Cancer was eating her brain and spreading throughout her body. She was tired.
She was exhausted with the fight. She was ready to go home to her Lord. But
there was an emotional passion still raging within her, a sorrow at the thought
of leaving her children and grandchildren, a pain at the thought of leaving her
friends. And, even with a firm faith and confidence in her Lord and Savior,
there is still that wrenching in the gut which comes just from the thought of
leaving this life. Janet was filled with a passion of the emotions.

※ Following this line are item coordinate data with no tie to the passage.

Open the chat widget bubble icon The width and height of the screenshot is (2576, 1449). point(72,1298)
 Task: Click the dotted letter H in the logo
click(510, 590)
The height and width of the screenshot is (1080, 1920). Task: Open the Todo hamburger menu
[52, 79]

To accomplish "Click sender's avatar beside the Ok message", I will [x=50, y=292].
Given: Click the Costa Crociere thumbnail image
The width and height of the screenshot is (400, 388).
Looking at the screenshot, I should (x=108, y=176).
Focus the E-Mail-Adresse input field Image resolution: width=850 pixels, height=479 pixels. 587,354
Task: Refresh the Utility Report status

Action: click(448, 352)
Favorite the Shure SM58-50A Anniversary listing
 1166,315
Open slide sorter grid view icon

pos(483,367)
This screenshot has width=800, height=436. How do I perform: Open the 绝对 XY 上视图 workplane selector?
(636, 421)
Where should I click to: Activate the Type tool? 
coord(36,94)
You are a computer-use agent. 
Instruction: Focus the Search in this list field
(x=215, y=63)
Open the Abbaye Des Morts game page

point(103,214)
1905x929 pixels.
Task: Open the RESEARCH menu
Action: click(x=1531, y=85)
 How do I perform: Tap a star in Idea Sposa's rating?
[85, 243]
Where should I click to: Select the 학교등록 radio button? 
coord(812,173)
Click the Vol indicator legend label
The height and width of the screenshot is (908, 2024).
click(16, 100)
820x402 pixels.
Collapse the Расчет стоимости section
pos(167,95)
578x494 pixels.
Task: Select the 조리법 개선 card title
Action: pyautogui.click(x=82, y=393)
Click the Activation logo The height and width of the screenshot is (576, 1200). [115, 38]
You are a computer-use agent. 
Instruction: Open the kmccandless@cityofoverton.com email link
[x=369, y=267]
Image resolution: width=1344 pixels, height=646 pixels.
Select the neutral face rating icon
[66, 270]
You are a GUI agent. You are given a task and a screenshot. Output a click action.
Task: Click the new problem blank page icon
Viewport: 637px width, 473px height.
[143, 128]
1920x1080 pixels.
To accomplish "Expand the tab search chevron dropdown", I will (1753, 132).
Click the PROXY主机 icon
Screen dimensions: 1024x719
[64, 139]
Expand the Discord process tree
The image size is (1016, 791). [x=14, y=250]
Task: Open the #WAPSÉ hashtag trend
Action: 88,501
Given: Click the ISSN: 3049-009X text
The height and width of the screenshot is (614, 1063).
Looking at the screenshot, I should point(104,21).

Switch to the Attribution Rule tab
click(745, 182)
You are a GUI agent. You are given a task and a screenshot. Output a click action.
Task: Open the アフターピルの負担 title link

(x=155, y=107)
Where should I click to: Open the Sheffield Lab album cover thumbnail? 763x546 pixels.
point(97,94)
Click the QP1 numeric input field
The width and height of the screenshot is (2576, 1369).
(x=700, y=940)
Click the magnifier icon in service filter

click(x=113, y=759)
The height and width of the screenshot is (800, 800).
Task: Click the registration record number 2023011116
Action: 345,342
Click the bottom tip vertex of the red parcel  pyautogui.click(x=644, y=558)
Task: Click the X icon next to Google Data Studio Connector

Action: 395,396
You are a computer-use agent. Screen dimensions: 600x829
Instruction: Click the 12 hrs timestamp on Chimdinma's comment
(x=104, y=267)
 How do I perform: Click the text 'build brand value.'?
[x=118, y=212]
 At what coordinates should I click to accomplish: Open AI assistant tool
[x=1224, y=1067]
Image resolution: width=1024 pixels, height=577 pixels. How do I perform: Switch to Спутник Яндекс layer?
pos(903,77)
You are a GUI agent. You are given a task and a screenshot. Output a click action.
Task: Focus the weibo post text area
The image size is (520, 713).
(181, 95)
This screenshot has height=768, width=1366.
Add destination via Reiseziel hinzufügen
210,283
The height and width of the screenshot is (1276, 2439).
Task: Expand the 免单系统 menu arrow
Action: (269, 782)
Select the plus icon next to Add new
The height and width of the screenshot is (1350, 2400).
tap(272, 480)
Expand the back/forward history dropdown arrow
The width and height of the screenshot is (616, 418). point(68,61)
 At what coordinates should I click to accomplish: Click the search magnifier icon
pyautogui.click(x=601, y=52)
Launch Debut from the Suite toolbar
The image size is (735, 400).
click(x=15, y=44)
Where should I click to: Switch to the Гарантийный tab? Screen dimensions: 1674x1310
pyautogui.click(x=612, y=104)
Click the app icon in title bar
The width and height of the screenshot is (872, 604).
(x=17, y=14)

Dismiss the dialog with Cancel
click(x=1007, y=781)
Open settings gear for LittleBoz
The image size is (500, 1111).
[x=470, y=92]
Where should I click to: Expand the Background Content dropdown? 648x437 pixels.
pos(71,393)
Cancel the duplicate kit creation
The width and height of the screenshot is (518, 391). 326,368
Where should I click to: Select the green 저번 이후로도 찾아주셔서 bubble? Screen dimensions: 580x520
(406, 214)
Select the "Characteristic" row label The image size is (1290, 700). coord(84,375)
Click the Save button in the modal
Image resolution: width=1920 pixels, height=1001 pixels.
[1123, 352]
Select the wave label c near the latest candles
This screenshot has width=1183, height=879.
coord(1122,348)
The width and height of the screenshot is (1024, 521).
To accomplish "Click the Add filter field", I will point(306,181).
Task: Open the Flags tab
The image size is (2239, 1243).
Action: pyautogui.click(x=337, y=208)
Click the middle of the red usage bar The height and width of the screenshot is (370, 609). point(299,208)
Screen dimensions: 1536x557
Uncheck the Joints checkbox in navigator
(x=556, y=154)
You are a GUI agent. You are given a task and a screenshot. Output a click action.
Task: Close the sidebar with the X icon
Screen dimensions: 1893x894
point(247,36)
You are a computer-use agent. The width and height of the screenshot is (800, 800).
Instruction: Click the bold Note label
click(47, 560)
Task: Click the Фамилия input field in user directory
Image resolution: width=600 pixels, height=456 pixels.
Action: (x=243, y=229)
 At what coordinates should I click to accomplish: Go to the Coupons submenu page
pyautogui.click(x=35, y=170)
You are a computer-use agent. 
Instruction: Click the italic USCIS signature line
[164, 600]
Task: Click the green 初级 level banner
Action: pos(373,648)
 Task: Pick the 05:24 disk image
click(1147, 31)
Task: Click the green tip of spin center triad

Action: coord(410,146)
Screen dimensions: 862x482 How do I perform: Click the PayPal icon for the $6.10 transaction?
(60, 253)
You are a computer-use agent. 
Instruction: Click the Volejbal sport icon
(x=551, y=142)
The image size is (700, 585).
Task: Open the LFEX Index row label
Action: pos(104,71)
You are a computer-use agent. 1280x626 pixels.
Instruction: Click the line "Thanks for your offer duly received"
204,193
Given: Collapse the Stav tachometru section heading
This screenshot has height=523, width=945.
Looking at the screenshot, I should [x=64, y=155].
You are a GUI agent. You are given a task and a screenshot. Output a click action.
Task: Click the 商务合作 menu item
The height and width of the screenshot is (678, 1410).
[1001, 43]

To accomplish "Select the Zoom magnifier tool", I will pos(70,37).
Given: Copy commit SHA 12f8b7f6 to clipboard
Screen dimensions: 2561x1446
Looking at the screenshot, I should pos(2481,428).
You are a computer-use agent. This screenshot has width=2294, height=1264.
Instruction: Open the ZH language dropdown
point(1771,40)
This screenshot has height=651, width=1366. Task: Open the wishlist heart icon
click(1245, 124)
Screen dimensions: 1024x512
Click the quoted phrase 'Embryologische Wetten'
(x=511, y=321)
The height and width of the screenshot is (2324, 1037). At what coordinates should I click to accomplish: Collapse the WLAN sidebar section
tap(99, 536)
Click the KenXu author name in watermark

And if that was true for this very human person named
Janet, it is also true for this very human man named Jesus. From the time that
this passion began in the
And perhaps there is an even greater emotional passion
that Jesus experiences here. Looking out Jesus sees only this small, faithful
band of women and this beloved disciple. Where are the others? Where are the
adoring crowds from that triumphal entry into the city last Sunday? Where are
all those He has healed and made well, those from whom He has cast out demons
and restored to sanity? He has come for them and for all who live in sin and
death and they have rejected Him? Now He realizes with an emotional jolt that,
except for these few gathered below Him, He is alone, abandoned, just as the
Psalmist had predicted so long ago. John himself recalls this so clearly in the
first chapter of his Gospel when he states with uncompromising bluntness how
Jesus had come to what was His own and His own people did not receive Him. What
greater emotional pain is there, than to know that your death seems to be
meaningless in the eyes of those you have come to die for? Once again it must
have broken His heart.
Now, in the midst of this emotional passion, what could
Jesus do? Well He could start again. Not physically, of course, for that part
would soon be done. But spiritually He could begin the process of building the
new community which would live on in His name and by His power. Seeing His
mother standing below, Jesus sees the full scope of His ministry from beginning
to end. And looking at the beloved disciple, Jesus sees all those for whom He is
giving His life. So now, looking down at those gathered below Him, Jesus
entrusts a mother to a son and a son to a mother to begin a community of
believers in the name of that only Son who speaks with power from the cross. For
when Jesus entrusts His mother and the beloved disciple to each other, then He
links the past of His ministry, represented by His mother to the movement of the
future, represented by the beloved disciple. This is the beginning of a new
family of God. His own did not receive Him, but as John is also quick to remind
us in that same first chapter, to those who do receive Him, He gives power to
become the children of God. In forming this new community, Jesus would make that
family available to all who believed in His name, all who would follow Him, all
who would receive Him. The passing would still not be easy. The physical and the
emotional passions would go on for some time yet. But by entrusting His mother
to His disciple and by giving His disciple to His mother, Jesus could at least
take some comfort from knowing that His death would bring life and hope to this
new community of faithful believers.
My sisters and brothers, our being here today shows that the physical and the emotional passion of Jesus was worth it, for in our own passion of the emotions we have come this day to stand at the foot of the cross beside Mary, our beloved mother and John the beloved disciple. In our own passion of the emotions, we have come to be a part of that new family with the millions of others who will also stand at the foot of this same cross today and in passion we have been entrusted to each other, to care for each other, to guard each other and to love each other with a passion which is overwhelming. Jesus gave His life for us in a gut wrenching physical and emotional passion. We are now called to love Him in return, not in some abstract and emotionless way, but rather with a passion and intensity which will mark us once and for all as His disciples formed in passion that day into a new community at the foot of the cross. Can we, will we, love Him with the same passion as He has loved us? Amen.